Resource links provided by the National Library of Medicine


Arm Intervention/treatment
Experimental: RO7284755 as a Single Agent
Part 1: Dose-escalation of RO7284755 as a single agent. RO7284755 will be either an intravenous administration (IV) or subcutaneous administration (SC) in multiple-ascending doses.
Drug: RO7284755
Participants will be administered RO7284755 weekly.

Experimental: RO7284755 in Combination with Atezolizumab
Part 2: Dose-escalation of RO7284755 in combination with atezolizumab.
Drug: RO7284755
Participants will be administered RO7284755 weekly.

Drug: Atezolizumab
Participants will be administered 1200 mg of atezolizumab once every 3 weeks.
Other Name: Tecentriq

Experimental: RO7284755 as a Single Agent and/or with Atezolizumab
Part 3: Extension of RO7284755 as a single agent and/or in combination with atezolizumab.
Drug: RO7284755
Participants will be administered RO7284755 weekly.

Drug: Atezolizumab
Participants will be administered 1200 mg of atezolizumab once every 3 weeks.
Other Name: Tecentriq




Primary Outcome Measures :
  1. Percentage of Participants with Adverse Events in Part 1 and Part 2 [ Time Frame: From randomization until end of Part 1 and Part 2 (up to approximately 1.5 months) ]
    An adverse event (AE) is any untoward medical occurrence in a participant administered a pharmaceutical product and which does not necessarily have to have a causal relationship with the treatment. An AE can therefore be any unfavorable and unintended sign (including an abnormal laboratory finding, for example), symptom, or disease temporally associated with the use of a pharmaceutical product, whether or not considered related to the pharmaceutical product. Preexisting conditions which worsen during a study are also considered as AEs. All AE events will be graded according to National Cancer Institute (NCI) Common Terminology Criteria for Adverse Events (CTCAE) version 5.0.
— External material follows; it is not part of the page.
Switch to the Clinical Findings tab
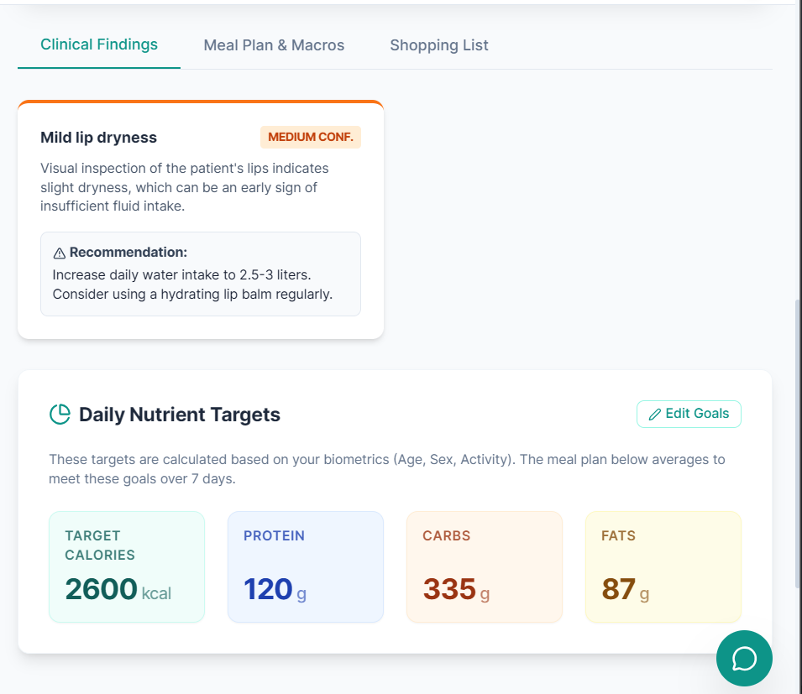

  2. Percentage of Participants with Dose-Limiting Toxicities [ Time Frame: From randomization up to day 14 (Part 1) or day 28 (Part 2) ]
    A DLT is defined as a clinically significant AE (classified according to the NCI CTCAE version 5) or significant laboratory abnormality that occur during the DLT assessment periods, during Part 1 and Part 2 only, and is considered by the Investigator to be related to RO7284755 or to the combination of RO7284755 and atezolizumab. In Part 2, expected toxicities that are, in the opinion of the Investigator, entirely attributable to atezolizumab, will not be considered DLTs.
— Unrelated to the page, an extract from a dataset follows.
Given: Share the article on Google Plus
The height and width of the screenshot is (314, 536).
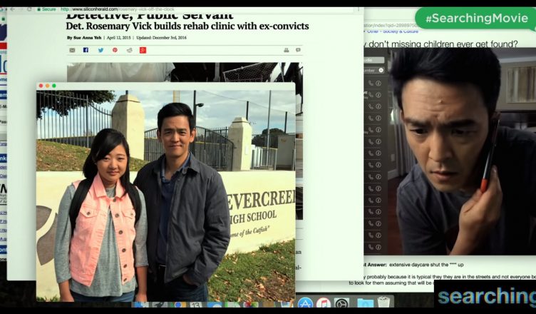Looking at the screenshot, I should point(143,50).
  3. Investigator Assessed Objective Response Rate according to Response Evaluation Criteria in Solid Tumors Version 1.1 (RECIST v1.1) in Part 3 [ Time Frame: From start of extension phase until disease progression, drug discontinuation, withdrawal or death (up to approximately 26 months) ]
    Objective response rate (ORR) was defined as the percentage of participants with investigator-assessed objective response of complete response (CR) or partial response (PR). PR was defined as at least a 30% decrease in the sum of diameters of target lesions, taking as reference the baseline sum of diameters. CR was defined as disappearance of all target and non-target lesions and normalization of tumor marker levels (as applicable to non-target lesions).


Secondary Outcome Measures :
  1. Investigator Assessed Objective Response Rate according to Response Evaluation Criteria in Solid Tumors Version 1.1 (RECIST v1.1) in Parts 1 and 2 [ Time Frame: From randomization until end of Part 1 and Part 2 (up to approximately 1.5 months) ]
    ORR was defined as the percentage of participants with investigator-assessed objective response of complete response (CR) or partial response (PR). PR was defined as at least a 30% decrease in the sum of diameters of target lesions, taking as reference the baseline sum of diameters. CR was defined as disappearance of all target and non-target lesions and normalization of tumor marker levels (as applicable to non-target lesions).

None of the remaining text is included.